── Texte source ──
Samba (Olivier Nakache & Olivier Tolédano)
La bande-annonce annonçait, à mes yeux, un vrai bijou : une
comédie sur une toile de fond sociale très affirmée, qui rendait
hommage à la tradition comique française avec un gag emprunté dans
un album d'Astérix transposé sur les toits parisiens façon
Grande Vadrouille. En bref, un film populaire avec beaucoup
d'ambition et une fibre Ken Loach.
Finalement c'est sûrement ce virage emprunté, du pep's
d'Intouchables vers un cinéma plus sérieux qui dessert
Olivier Nakache et Eric Tolédano. En effet, le succès amène
inévitablement de la suspicion sur la sincérité du propos, comme
si le grand public ne pouvait aimer que de mauvais films. Allez dire
que votre film préféré est Titanic dans un dîner pour vous
le prouver. Je perçois la réception plutôt tiède de ce film comme venant du fait que les heureux réal' d'Intouchables ne se
sont pas vu adresser la légitimé nécessaire pour entreprendre ce
virage plus conscient.
En même temps, pas mal de faute de goût viennent parasiter
l'appréciation du film. Les réals de Nos Jours Heureux nous
livre avec Samba un conte de fée moderne -recelant des
passages obligées des dramédies françaises- qui s'attaque à la
question des sans-papiers avec un point de vue consensuel et bien
pensant. Pas vraiment de rage, ni énormément de contestation mais
un point de vue assez neutre, accompagné par un certain
misérabilisme matérialisé par la composition de Ludovico Einaudi.
On a du mal à complètement se laisser aller dans le film, doutant
souvent de l'acuité du propos. Trop mainstream pour être honnête, quelque part. Le côté cheap de certaines
scènes avec des seconds rôles n'aident pas...
Néanmoins je salue le fait que le thème du travail soit traité de
façon crue, sans le filtre glamourisant de la fiction qui évite
parfois ce « détail » pour pouvoir faire avancer
l'histoire. Ici, le travail est présenté dans ce qu'il a de plus
aliénant, et ce dans différents milieux sociaux.
L'émotion effleure peu, tandis que l'humour réussit à percer tout en
étant assez inégal. J'ai noté une tendance à l'auto-congratulation un peu agaçante. Même
si Samba ne parvient
pas à se hisser à la hauteur de ses ambitions sérieuses, la faute
à un traitement malhabile (il y a un manque de crédibilité
certain), et sans être le feel-good movie cathartique qu'on pouvait espérer, Samba reste un film avec des qualités, plutôt agréable à regarder, quoique vite oublié.
───
── Informations ──
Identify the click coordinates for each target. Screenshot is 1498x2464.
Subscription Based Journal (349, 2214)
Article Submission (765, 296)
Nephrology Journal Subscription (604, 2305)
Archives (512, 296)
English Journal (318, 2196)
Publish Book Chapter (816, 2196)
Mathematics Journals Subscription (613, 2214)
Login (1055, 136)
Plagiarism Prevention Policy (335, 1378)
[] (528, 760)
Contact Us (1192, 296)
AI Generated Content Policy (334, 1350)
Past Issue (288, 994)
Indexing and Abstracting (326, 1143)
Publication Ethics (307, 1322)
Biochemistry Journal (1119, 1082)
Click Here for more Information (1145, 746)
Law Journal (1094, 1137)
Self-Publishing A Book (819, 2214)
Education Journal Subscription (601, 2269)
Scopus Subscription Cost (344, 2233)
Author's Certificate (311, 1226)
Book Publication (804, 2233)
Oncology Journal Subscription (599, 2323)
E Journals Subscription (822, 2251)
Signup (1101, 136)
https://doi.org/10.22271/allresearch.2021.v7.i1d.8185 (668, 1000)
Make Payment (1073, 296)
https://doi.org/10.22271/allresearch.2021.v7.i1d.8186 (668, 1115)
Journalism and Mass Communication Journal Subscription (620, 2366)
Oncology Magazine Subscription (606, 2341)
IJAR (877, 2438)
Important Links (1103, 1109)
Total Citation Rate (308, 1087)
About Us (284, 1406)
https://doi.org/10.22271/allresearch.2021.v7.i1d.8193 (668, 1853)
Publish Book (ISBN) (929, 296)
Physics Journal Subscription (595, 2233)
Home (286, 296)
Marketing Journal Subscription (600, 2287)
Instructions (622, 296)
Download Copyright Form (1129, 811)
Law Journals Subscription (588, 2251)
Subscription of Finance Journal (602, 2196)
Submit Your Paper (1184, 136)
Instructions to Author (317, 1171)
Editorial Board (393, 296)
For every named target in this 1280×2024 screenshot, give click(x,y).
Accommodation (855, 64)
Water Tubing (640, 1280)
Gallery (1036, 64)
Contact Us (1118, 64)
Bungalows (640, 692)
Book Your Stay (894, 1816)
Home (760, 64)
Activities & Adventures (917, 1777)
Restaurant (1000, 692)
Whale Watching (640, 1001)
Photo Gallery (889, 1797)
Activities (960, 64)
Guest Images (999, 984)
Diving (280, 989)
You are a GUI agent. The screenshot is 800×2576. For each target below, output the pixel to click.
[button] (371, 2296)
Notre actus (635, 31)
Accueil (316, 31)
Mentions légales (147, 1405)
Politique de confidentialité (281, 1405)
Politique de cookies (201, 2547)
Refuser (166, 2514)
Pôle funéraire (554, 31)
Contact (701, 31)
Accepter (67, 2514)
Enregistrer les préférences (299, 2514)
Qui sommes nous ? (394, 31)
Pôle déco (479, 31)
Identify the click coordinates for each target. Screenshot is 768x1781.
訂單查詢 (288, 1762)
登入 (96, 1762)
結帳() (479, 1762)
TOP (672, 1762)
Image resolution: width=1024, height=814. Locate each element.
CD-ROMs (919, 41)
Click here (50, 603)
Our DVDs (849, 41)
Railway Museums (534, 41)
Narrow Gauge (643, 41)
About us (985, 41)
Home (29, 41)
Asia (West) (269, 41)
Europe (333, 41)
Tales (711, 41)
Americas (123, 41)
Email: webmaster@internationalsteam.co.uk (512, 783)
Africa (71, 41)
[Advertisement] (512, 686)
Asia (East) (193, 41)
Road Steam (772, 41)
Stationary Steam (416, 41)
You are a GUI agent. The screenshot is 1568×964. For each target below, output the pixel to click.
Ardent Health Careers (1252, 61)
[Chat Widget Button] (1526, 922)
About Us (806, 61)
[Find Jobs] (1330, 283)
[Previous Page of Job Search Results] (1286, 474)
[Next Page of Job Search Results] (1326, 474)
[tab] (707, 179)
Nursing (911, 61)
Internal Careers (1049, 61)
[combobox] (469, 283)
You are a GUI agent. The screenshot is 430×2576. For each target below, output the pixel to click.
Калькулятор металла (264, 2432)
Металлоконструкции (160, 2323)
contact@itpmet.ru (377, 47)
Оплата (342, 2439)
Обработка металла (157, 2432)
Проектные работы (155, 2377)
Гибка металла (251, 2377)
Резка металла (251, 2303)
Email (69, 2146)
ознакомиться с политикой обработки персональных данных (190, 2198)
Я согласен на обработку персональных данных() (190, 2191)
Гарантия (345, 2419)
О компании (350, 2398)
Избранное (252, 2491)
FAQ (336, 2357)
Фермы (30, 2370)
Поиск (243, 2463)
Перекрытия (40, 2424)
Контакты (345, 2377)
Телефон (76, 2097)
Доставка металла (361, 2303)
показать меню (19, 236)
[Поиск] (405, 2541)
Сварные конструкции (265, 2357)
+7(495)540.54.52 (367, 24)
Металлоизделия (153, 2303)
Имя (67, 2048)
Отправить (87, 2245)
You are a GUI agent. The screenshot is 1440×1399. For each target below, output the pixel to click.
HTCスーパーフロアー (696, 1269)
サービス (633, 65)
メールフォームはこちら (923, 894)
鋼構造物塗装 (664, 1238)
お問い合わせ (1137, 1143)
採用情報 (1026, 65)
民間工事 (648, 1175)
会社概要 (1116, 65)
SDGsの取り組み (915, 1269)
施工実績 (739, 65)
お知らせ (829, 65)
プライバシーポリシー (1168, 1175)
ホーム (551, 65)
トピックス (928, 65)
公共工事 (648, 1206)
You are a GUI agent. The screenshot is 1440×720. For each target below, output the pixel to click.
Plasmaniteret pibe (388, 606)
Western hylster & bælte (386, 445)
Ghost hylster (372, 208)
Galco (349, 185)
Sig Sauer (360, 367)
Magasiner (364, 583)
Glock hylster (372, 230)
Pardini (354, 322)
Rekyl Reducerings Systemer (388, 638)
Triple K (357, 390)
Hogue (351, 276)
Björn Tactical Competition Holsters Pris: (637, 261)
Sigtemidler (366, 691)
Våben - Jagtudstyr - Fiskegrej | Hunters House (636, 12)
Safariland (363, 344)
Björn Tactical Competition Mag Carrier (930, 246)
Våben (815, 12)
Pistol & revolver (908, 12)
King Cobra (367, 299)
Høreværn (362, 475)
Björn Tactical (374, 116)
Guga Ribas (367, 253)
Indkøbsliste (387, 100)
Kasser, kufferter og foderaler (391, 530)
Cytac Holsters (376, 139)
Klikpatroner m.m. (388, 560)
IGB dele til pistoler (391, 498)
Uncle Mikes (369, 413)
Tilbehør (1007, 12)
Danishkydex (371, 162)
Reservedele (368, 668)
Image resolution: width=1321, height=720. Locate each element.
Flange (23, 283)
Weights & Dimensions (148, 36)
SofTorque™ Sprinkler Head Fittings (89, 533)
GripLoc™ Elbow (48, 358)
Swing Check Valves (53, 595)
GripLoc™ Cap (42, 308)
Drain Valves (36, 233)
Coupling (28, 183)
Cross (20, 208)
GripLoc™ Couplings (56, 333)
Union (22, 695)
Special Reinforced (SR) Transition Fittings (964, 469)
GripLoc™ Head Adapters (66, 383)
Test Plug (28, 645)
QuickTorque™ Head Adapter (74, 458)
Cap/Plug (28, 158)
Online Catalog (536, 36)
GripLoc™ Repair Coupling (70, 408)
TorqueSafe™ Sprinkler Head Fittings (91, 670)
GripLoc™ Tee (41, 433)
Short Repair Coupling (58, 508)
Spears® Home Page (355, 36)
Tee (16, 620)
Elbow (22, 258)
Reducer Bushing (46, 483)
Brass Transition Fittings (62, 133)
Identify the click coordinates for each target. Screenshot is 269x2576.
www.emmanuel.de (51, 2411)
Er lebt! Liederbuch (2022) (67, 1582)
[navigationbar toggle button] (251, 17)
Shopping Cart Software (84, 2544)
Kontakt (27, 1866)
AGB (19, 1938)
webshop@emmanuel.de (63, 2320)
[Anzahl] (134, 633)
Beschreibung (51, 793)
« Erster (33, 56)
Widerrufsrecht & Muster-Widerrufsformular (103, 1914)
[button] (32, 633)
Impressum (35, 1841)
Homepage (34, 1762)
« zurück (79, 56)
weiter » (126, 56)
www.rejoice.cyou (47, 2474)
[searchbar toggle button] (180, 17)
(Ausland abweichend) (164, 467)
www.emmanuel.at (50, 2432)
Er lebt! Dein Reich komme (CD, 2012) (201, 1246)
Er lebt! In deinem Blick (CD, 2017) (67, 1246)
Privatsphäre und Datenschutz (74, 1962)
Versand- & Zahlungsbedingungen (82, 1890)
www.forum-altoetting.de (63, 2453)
───
Mise en pratique:
1 - Recopiez à l'identique le passage de la critique de Samba qui va de « En même temps, pas » jusqu'à « rôles n'aident pas... ».
2 - Répondez aux questions suivantes d'après la critique de Samba.
(a) Quel compositeur la critique associe-t-elle au misérabilisme du film ?
(b) Quel film l'auteur propose-t-il de présenter comme son film préféré lors d'un dîner ?
(c) À quelle question sociale le film s'attaque-t-il ?

Réponses par tâche:
1 -
En même temps, pas mal de faute de goût viennent parasiter
l'appréciation du film. Les réals de Nos Jours Heureux nous
livre avec Samba un conte de fée moderne -recelant des
passages obligées des dramédies françaises- qui s'attaque à la
question des sans-papiers avec un point de vue consensuel et bien
pensant. Pas vraiment de rage, ni énormément de contestation mais
un point de vue assez neutre, accompagné par un certain
misérabilisme matérialisé par la composition de Ludovico Einaudi.
On a du mal à complètement se laisser aller dans le film, doutant
souvent de l'acuité du propos. Trop mainstream pour être honnête, quelque part. Le côté cheap de certaines
scènes avec des seconds rôles n'aident pas...

2 -
(a) Ludovico Einaudi.
(b) Titanic.
(c) La question des sans-papiers.